For a better comparison, here’s a summary of the advantages and disadvantages of the two types of device:
Criteria |
Wired product |
Electroportable product |
Initial purchase price |
Weaker |
Higher (especially with purchase of separate battery) |
Total cost of ownership (TCO) |
Low (limited maintenance) |
Higher (battery maintenance, replacement) |
Repairability |
Easy (fewer sensitive components) |
More complex (battery, BMS, electronics) |
Parts availability |
Long for quality products |
Varies by brand |
MobilitY |
Limited to the electrical network |
Freedom of movement |
Intrinsic durability |
Sturdier for heavy-duty use |
Depends on battery quality |
Environmental impact |
Weaker |
Higher (battery production and recycling) |
Possible pooling |
Non applicable |
Yes, if battery common to several products |
Tips for testing and maintaining your battery
The life of a battery depends as much on its quality as on its day-to-day maintenance.
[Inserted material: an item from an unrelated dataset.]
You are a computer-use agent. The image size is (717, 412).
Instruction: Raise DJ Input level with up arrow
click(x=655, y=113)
To avoid premature wear and tear, it’s essential to learn how to monitor its health and adopt a few simple maintenance gestures. Easy-to-access tools and good practices can considerably extend a battery’s performance and limit its environmental impact.
Diagnostic methods
To assess whether a battery is starting to weaken, several simple methods can be used to monitor its state of health (SoH) and anticipate a failure:
- Android: some apps measure capacity, temperature, charging speed and number of cycles.
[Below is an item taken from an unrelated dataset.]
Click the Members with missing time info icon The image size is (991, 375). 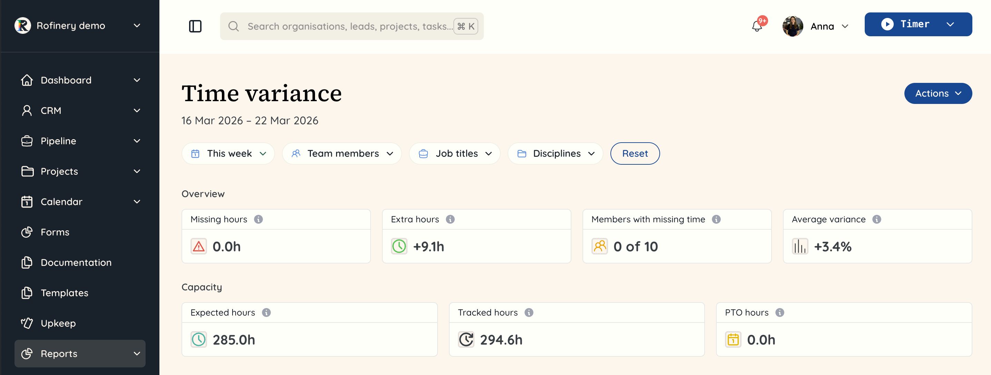pos(716,219)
- iOS: via Settings > Battery > Battery status.
- Mac: Apps display SoH and cycle evolution.
- Windows: command powercfg /batteryreport to generate a wear report.
- Actual performance: Reduced autonomy, even after a full charge, is often a sign of ageing.
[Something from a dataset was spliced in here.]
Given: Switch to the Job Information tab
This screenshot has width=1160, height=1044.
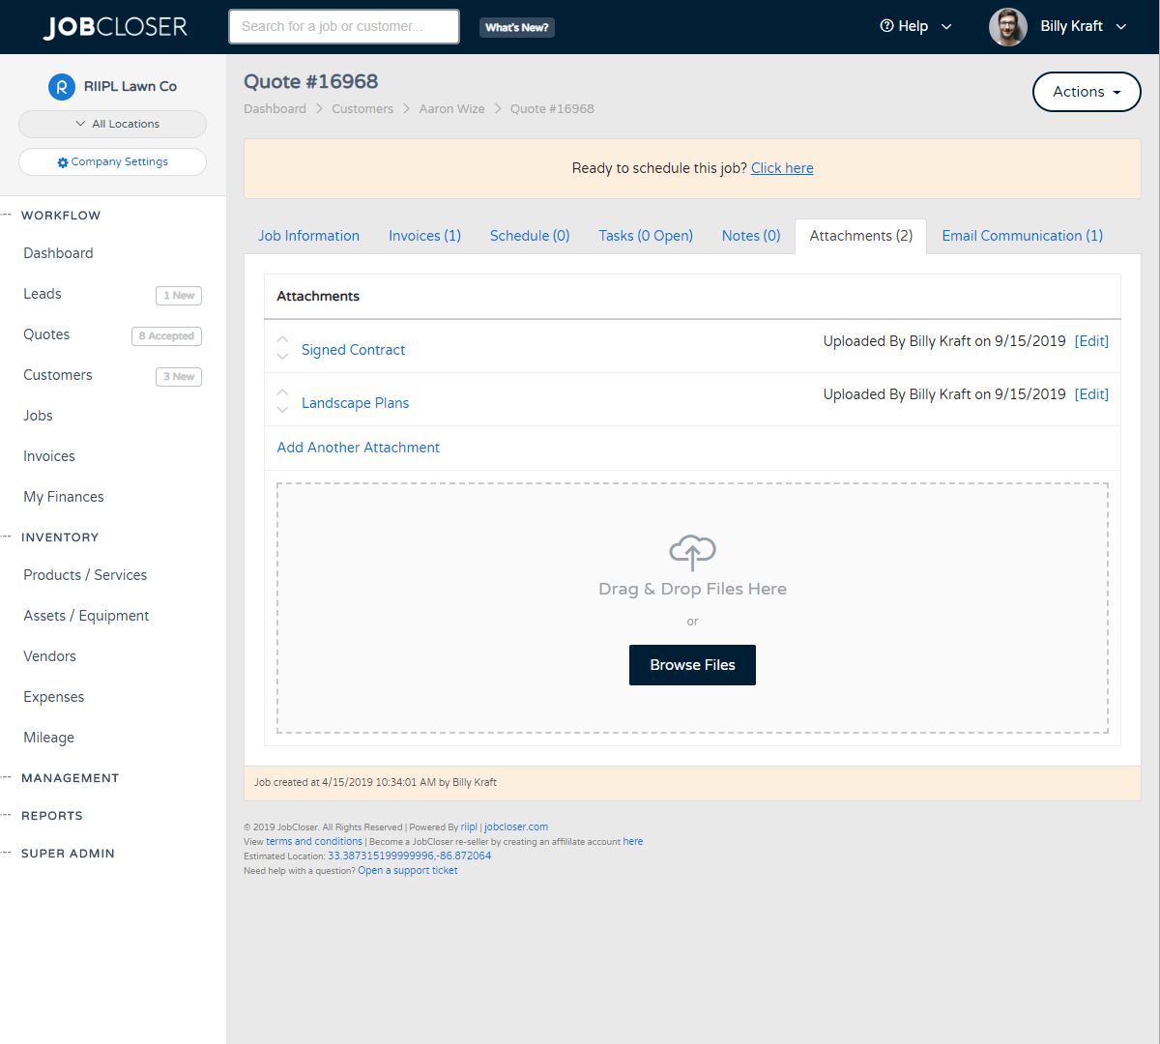Looking at the screenshot, I should 308,235.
- Full-load test: Performing a full cycle (0 to 100%) allows you to observe whether the actual capacity has been maintained.
- Internal resistance measurement: Reserved for technicians, a value >150 mΩ signals advanced wear.
These diagnoses make it easier to take informed decisions: adapting use, monitoring or considering replacement.
Signs of aging
- Significantly reduced autonomy despite full charge cycles.
- Unusual heating under load or during use.
- Battery swells, distorts the case or makes it unstable.
- Sudden extinctions, even with a high load percentage displayed.
Maintenance tips
- Avoid systematically charging to 100%: aiming for a charge of between 20% and 80% will extend service life.
- Do not leave the unit permanently plugged in.
- Store at half-load if not used for several weeks.
- Avoid frequent rapid charging if not necessary.
- Use a certified charger suitable for the device.
Conclusion
Lithium-ion batteries are at the heart of our daily technological lives. But their central role hides a problematic reality: their rapid wear and tear, their sometimes complex replaceability, and sometimes their software lock-in make them major vectors of functional obsolescence. There’s a fine line between real technical limitations and questionable industrial choices.
Future prospects
In the face of these facts, solutions exist: modular batteries, more stable technologies, standards favoring reparability, software innovations. Regulatory developments (notably at European level) and standards such as LONGTIME® are already paving the way for more sustainable, reusable and recyclable products.
An economic model based on sustainability becomes essential, valuing products that are repairable, upgradeable and compatible with long-term thinking.
A call to awareness and responsibility
Manufacturers have a responsibility to design to last. Consumers have a responsibility to choose repairable products, to demand transparency, and to adopt practices that preserve the longevity of equipment. Together, we can break with the logic of disposability.
It’s an approach rooted in the principles of sustainable development, aimed at preserving natural resources and limiting waste.
The LONGTIME® label provides a demanding framework for their design, maintenance and reuse.